Pentagon: Defense personnel to get H1N1 vaccine before Gitmo detainees

From Mike Mount, CNN Senior Pentagon Producer
Amid shortages in the U.S., the announced plan to vaccinate Guantanamo Bay detainees against swine flu angered many.
Amid shortages in the U.S., the announced plan to vaccinate Guantanamo Bay detainees against swine flu angered many.
STORY HIGHLIGHTS
  • NEW: Active personnel and civilian employees get priority for H1N1 vaccine, Pentagon says
  • NEW: Guantanamo Bay detainees will have option to get vaccinated, Pentagon clarifies
  • White House spokesman had said "there's no vaccine on the way to Guantanamo"
  • Criticism of announced plan has abounded amid shortages of vaccine for U.S. citizens
RELATED TOPICS

Washington (CNN) -- The Pentagon stressed Tuesday that detainees at Guantanamo Bay, Cuba, won't be receiving H1N1 flu vaccinations until well after all Department of Defense active duty and civilian employees have received their vaccinations.

The clarification comes after significant criticism from members of Congress that prisoners at the Guantanamo Bay facility were being given the swine flu vaccine ahead of American citizens.

Asked about the criticism, White House Press Secretary Robert Gibbs told reporters at a briefing Tuesday that no vaccines were being sent to Guantanamo at the moment.

"There is no vaccine in Guantanamo and there's no vaccine on the way to Guantanamo," he said.

What Gibbs left unsaid was that, ultimately, the detainees will be given the option to be vaccinated.

Pentagon officials said doses of the vaccine are on order for Guantanamo and are expected to arrive at the base in late November.

As shipments come in to the military, they will be distributed according to a Pentagon priority list that requires troops already deployed to combat areas or about to deploy receive it first, Pentagon officials said.

Each U.S. military installation will go by the same distribution priority, the officials said.

"The department has an obligation to care for people in its custody.

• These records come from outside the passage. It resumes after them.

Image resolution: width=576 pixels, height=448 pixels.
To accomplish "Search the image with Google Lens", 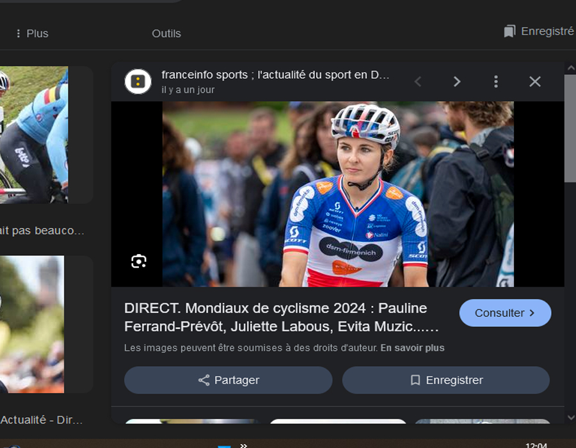I will point(139,261).
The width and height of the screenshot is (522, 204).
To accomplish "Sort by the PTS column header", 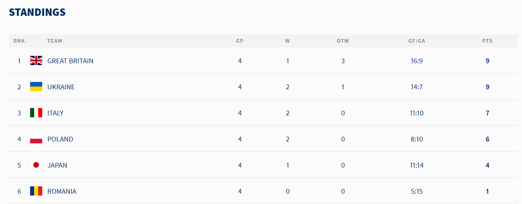I will coord(487,41).
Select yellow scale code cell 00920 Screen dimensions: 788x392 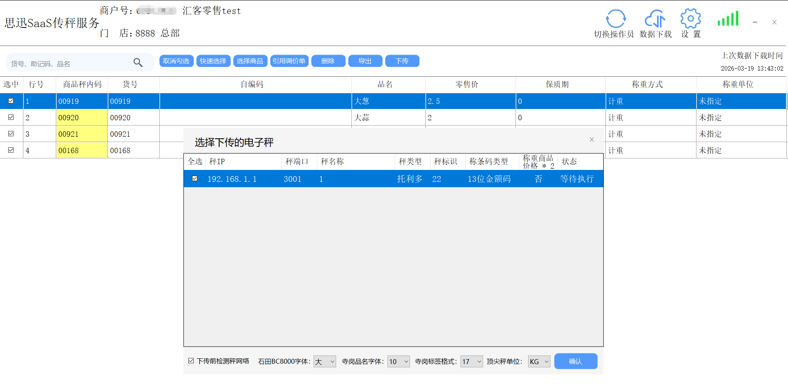pyautogui.click(x=82, y=118)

The DoD takes that very seriously," said Bryan Whitman, Pentagon spokesman. "There is a limited supply of the H1N1 vaccine and DoD has prioritized how it will be delivered. ... The detainee population is toward the bottom of the list."

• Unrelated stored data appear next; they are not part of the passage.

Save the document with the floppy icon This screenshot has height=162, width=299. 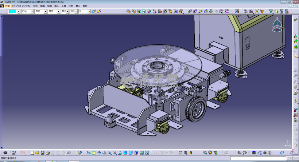(x=43, y=153)
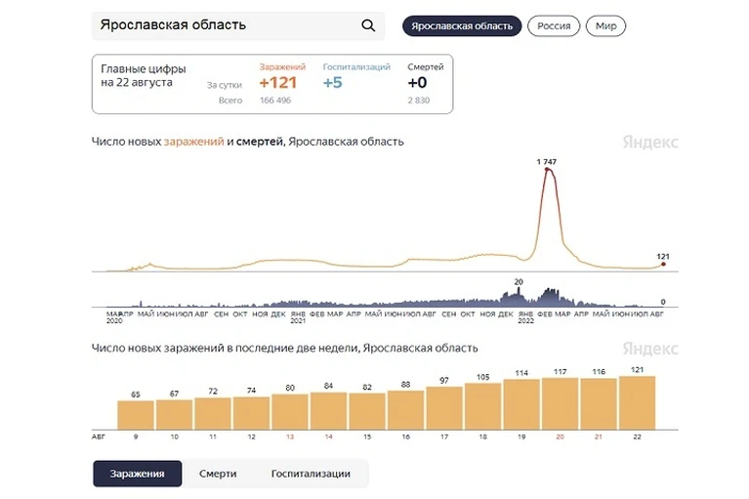The height and width of the screenshot is (499, 749).
Task: Click the bar labeled 117 for August 20
Action: click(x=560, y=404)
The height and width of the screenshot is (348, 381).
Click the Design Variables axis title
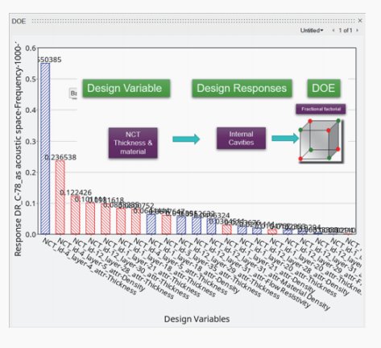197,319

At the top of the list, Whitman said, are deployed U.S. troops and all other uniformed active-duty troops. Next come civilian and contracted health care workers, then Defense Department civilians, including the families of military personnel, but only after 90 percent of active duty troops are vaccinated.

Next in line would be detainees, but only after all active duty troops are vaccinated, followed by non-U.S. contractors such as those working for the U.S. military in Iraq and Afghanistan.

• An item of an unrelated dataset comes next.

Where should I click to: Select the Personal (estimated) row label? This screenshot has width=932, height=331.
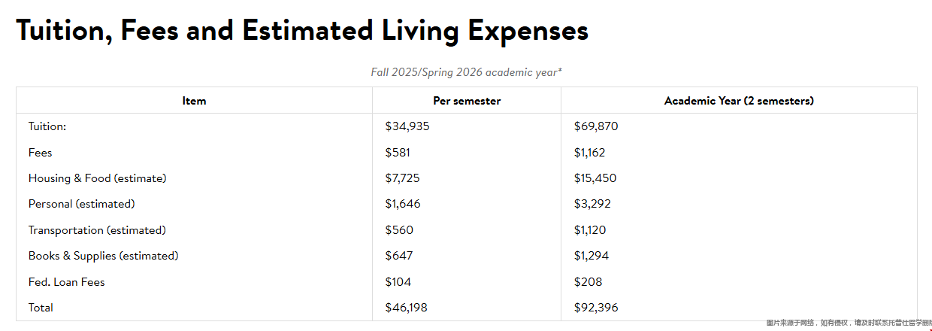pos(82,204)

The vaccinations will be voluntary for the detainees, who will be briefed on the virus and the vaccine beforehand, according to Pentagon officials.

Some of the detainees already have taken the seasonal flu shot voluntarily, officials said.

The controversy erupted last week when a spokeswoman for Joint Task Force Guantanamo, which is responsible for the detainees, said the detainees are considered at high risk for H1N1, from which some inferred that inoculating them would be a high priority.